表1中结果显示，当在体积分数为80%的乙腈/水溶液中加入0.2%甲酸作为提取溶剂时，7种喹诺酮类药物的提取效率较高，因为80%的乙腈能使样品中的蛋白质缓慢的进行变性，离解与其结合的药物，而用纯乙腈提取液时，由于乙腈浓度过大，使得蛋白质快速变性，从而迅速凝聚包裹住目标喹诺酮药物，提取液不能充分接触药物，导致提取率较低[4]。当用甲醇作为提取液时，由于甲醇不能使样品中的蛋白质充分变性，使得药物与蛋白质的结合态不能被充分破坏，从而使喹诺酮药物的提取率较低。采用80%的乙腈/水/0.2%甲酸溶液提取体系，能完全破坏蛋白质与喹诺酮类药物之间的强结合作用，使药物充分的释放到提取溶剂中，得到较高的提取效率，加入0.2%甲酸的目的是为了在进行质谱检测过程中提高其检测信号值。同时，80%的乙腈/水/0.2%甲酸溶液具有较强的极性，强极性使得提取液中脂溶性杂质减少，有利于质谱的检测。所以本实验选用80%的乙腈/水/0.2%甲酸溶液作为提取鸡肉中喹诺酮类药物的最佳溶剂。

2.2 超声时间的影响

为了进一步阐明鸡肉中超声提取时间对提取喹诺酮类药物的影响，选择不同的提取时间来提取药物，本实验考察了不同的超声提取时间(5～30min)对恩诺沙星、氧氟沙星、沙拉沙星，这3种典型喹诺酮类药物提取效果的影响。从图1中可以看出，不同提取时间对沙星的提取影响较为显著。超声波提取能使样品完成均一化。这可能是由于超声提取法虽然能将喹诺酮类药物从细胞中提取出来，但过低的提取时间很难对样品萃取做到完全均质统一。样品经过超声处理，提取率有所提高，而超声15～20min时，超声波对喹诺酮类药物的破坏性较大，明显比超声提取10min时低，提取效果不佳。当超声30min时，通过超声可以使细胞破裂，从而溶出更多喹诺酮类药物，提取效果较优，但提取时间较长，且操作局限性大，不符合快速检测的要求。因此，超声提取10min效果最佳。

图1 超声时间的影响Fig. 1 The influence of ultrasonic time

2.3 净化柱Prime HLB柱的影响

本实验比较了不同的上柱体积对样品中7种喹诺酮类药物的净化、提取效果。
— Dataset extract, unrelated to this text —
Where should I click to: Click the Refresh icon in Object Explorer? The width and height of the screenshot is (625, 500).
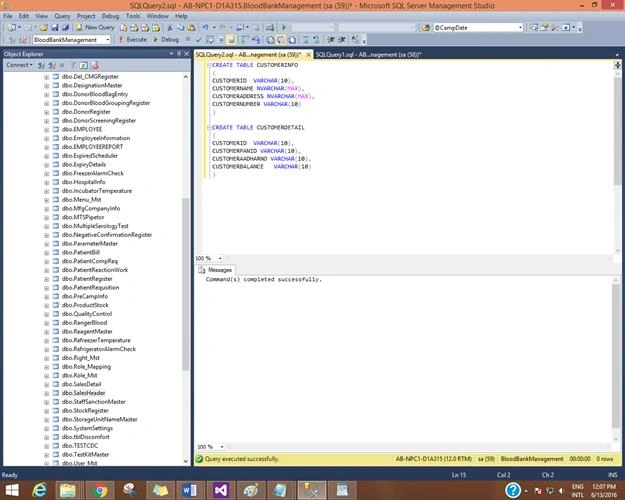pyautogui.click(x=84, y=65)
提取溶剂在提取鸡肉样品中喹诺酮类药物的同时，也会将鸡肉样品中其他成分提取出来，因此需要对样品的超声提取液进行净化处理。为了更好的提纯目标化合物，提高色谱柱的性能，本实验采取Prime HLB柱作为净化柱。实验结果如表2所示，测定喹诺酮类药物在鸡肉样品中加标量为5ng/g水平上的回收量。采取Prime HLB柱，3～5mL直接上样的回收率较高，主要原因是直接过滤法属于物理过滤法，除了去除大分子蛋白质和脂肪等杂质外，并不会除去喹诺酮这类小分子的物质，所以回收率较高。因此，本方法可以简化实验操作步骤，减少了喹诺酮类药物在实验过程中的损失，降低了实验检测成本。

表2 不同体积的影响

2.4 不同加标量的影响

取空白鸡肉样品中添加4个浓度水平的混合标准液，按优化所得的前处理方法进行处理，做回收率试验，每个水平重复3次。本实验考虑到鸡肉中脂肪含量较高，采用柱净化富集进行预净化处理。所以，目标化合物在前处理过程中会有损失。

表3 不同加标量的影响

由表3可知，洛美沙星和氧氟沙星的回收率不高，可能是由于基质成分对喹诺酮类药物的干扰所致。采取Prime HLB柱作为净化柱除去大量杂质的同时，也将喹诺酮类药物带走，导致回收率不高，而加标量为5ng/g水平上的回收率均大于60%，符合食品中喹诺酮类药物检验检测标准要求。

3 结论

本研究通过利用高效液相色谱串联质谱具有高效、高灵敏度的特点，优化了同时检测鸡肉中7种喹诺酮类药物残留的分析方法。同时，液质联用法采用的多离子反应监测模式，使喹诺酮类药物的色谱峰图有足够的数据采集点数，提高了灵敏度，降低了检测限[5]。通过分析不同种类提取溶剂、超声时间、净化体积、加标量对提取效果的影响，快速、高效的将多种喹诺酮药物分离，所提取的药物能够进行准确的定量分析。本实验方法适用于鸡肉中喹诺酮类药物的检测分析，具有灵敏度高、分析快速等特点，可满足鸡肉中喹诺酮类药物多残留检测的需要。